Among the entries below, find the lines with the word "white" and copy them.
##### Supplied material #####
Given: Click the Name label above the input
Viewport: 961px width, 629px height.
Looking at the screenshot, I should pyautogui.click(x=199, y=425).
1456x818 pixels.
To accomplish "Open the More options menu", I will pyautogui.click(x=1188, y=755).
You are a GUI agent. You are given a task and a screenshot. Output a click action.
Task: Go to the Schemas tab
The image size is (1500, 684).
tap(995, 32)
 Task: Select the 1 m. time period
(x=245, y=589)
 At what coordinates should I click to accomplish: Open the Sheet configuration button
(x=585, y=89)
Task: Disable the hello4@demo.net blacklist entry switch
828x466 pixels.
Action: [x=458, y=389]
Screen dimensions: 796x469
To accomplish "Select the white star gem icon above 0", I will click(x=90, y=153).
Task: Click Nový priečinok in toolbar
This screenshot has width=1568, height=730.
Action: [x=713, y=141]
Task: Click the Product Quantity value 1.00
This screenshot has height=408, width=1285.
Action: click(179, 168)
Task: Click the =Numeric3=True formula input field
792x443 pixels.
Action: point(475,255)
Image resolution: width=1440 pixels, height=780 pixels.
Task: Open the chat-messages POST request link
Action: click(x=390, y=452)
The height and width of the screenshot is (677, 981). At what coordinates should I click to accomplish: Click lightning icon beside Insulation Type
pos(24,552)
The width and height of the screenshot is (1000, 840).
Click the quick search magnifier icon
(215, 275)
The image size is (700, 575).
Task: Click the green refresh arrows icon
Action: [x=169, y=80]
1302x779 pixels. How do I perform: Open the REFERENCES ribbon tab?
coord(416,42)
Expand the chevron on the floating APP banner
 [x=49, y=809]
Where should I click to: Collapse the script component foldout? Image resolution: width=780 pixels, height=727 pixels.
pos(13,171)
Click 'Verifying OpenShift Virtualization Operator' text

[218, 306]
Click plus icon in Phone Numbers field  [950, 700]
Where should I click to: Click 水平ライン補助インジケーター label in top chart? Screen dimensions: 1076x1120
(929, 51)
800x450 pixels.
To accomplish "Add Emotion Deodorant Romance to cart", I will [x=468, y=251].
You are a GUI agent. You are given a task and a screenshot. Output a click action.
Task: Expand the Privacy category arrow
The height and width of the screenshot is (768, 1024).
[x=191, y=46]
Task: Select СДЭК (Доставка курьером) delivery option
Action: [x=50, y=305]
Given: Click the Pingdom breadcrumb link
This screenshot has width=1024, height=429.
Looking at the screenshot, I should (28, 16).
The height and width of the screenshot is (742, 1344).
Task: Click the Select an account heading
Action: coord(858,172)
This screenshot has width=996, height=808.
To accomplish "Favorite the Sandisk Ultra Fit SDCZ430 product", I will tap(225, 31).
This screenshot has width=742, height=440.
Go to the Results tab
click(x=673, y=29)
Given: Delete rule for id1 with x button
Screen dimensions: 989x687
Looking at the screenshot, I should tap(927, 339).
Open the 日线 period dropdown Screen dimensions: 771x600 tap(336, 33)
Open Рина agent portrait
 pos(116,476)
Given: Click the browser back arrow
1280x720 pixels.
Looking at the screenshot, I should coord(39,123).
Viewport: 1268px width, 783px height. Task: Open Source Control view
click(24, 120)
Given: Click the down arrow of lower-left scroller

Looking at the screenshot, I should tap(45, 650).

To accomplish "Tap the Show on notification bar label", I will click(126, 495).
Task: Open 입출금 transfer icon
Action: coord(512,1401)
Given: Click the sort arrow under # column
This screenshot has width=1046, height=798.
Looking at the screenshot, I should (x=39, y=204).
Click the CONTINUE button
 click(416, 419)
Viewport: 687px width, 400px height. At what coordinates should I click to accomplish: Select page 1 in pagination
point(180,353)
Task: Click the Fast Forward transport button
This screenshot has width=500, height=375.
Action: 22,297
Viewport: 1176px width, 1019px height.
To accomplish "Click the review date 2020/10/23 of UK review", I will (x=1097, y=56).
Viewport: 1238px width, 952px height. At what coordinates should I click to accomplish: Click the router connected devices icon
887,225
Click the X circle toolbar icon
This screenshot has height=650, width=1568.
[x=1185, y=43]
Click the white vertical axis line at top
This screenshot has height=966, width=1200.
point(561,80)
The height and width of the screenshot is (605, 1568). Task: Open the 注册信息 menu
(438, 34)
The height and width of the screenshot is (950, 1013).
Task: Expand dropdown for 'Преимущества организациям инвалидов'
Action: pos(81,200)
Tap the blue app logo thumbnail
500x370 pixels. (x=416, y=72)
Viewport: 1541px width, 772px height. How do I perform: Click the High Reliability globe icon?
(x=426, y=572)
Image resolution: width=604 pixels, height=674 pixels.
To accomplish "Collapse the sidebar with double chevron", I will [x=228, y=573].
#####
▶ [Reply]:
To accomplish "Select the white star gem icon above 0", I will click(x=90, y=153).
Click the white vertical axis line at top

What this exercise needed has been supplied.